Foto: Julian Wasser/Netflix

Joan Didion, a mulher que nos ensinou o luto

Num ano em que a pandemia voltou a confinar despedidas e emoções, só uma escritora nos poderia acompanhar na montanha russa que é a perda. Regressar a O Ano do Pensamento Mágico, o livro que Joan Didion dedicou à morte do marido, o também jornalista e escritor John Gregory Dunne, é consentir que a vida pode mesmo mudar num instante, quando nos sentamos para jantar. Didion, que desapareceu nas últimas semanas do ano, deixou-nos essa e muitas outras lições, da forma como trouxe a Moda para o jornalismo sem pruridos, ou como testemunhou - implacável – a história recente norte-americana.  

Ana Damião

Moda nacional

Ao contrário de 2020, a última ModaLisboa deste ano contou com a presença do público e, como é óbvio, a Máxima também lá esteve.
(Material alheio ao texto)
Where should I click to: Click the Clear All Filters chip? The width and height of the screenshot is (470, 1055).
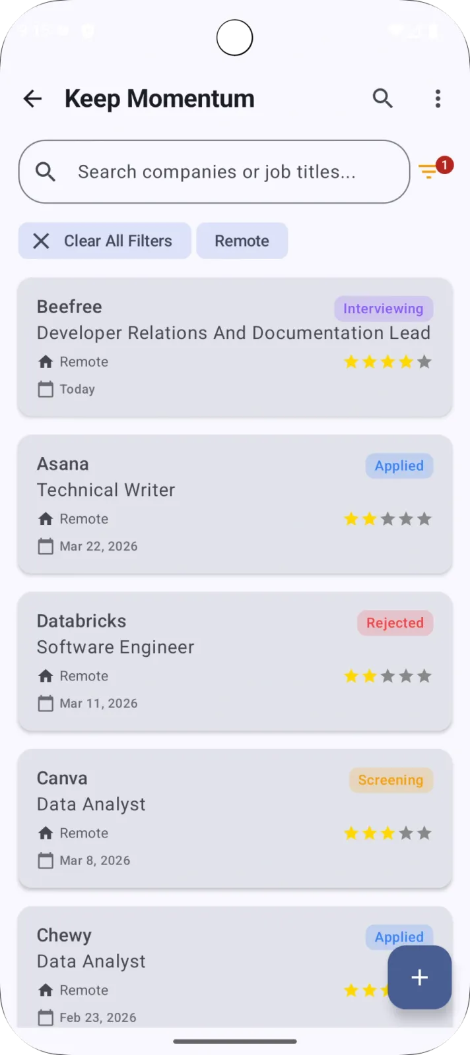point(105,241)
Entre conversas, desfiles e workshops, uma vez lá dentro, encontramos um mundo de novos talentos e vontade de antecipar o futuro. O design nacional está vivo e recomenda-se!

Foto: ModaLisboa

Direitos humanos no Afeganistão

Em agosto, os talibãs tomaram de novo o Afeganistão, depois das forças militares norte-americanas deixarem o país. Passados 20 anos, os cidadãos afegãos viram as suas vidas viradas completamente do avesso, principalmente as mulheres e as crianças, uma consequência das restrições impostas pelos responsáveis que instauraram o Emirado Estado Islâmico no país. Os relatos são vários: a atriz e ativista Angelina Jolie utilizou pela primeira vez o Instagram para partilhar a carta de uma adolescente afegã, cujo conteúdo dá-nos um vislumbre da sua vida - deixou de poder trabalhar e de ir à escola em segurança. Outra história igualmente impressionante é a de Zarifa Ghafariantiga presidente da Câmara de Maiden Sharh, que teve de fugir do Afeganistão depois de lhe matarem o pai. A ativista partilhou a sua luta da última vez que esteve em Portugal, durante o verão, com o apoio da organização Women in Tec.

Foto: D.R

Natal e família

Durante as festas de Natal, lembrei-me de um romance de Toshikazu Kawaguchi, cuja história gira em torno das relações pessoais entre um grupo de amigos e familiares. Em quatro capítulos, temos um vislumbre da vida de cada uma das personagens – casais que se separam, casamentos que se desfizeram perante doenças inesperadas, sacríficos que pais fizeram pelos filhos e arrependimentos entre irmãs. Antes que o Café Arrefeça transporta-nos inevitavelmente para as nossas próprias dinâmicas familiares, e a quadra festiva apenas as enaltece. Entre pratos de bacalhau e bolo rei, a família une-se, agradece aquilo que tem (cliché, eu sei) e recorda os que já partiram.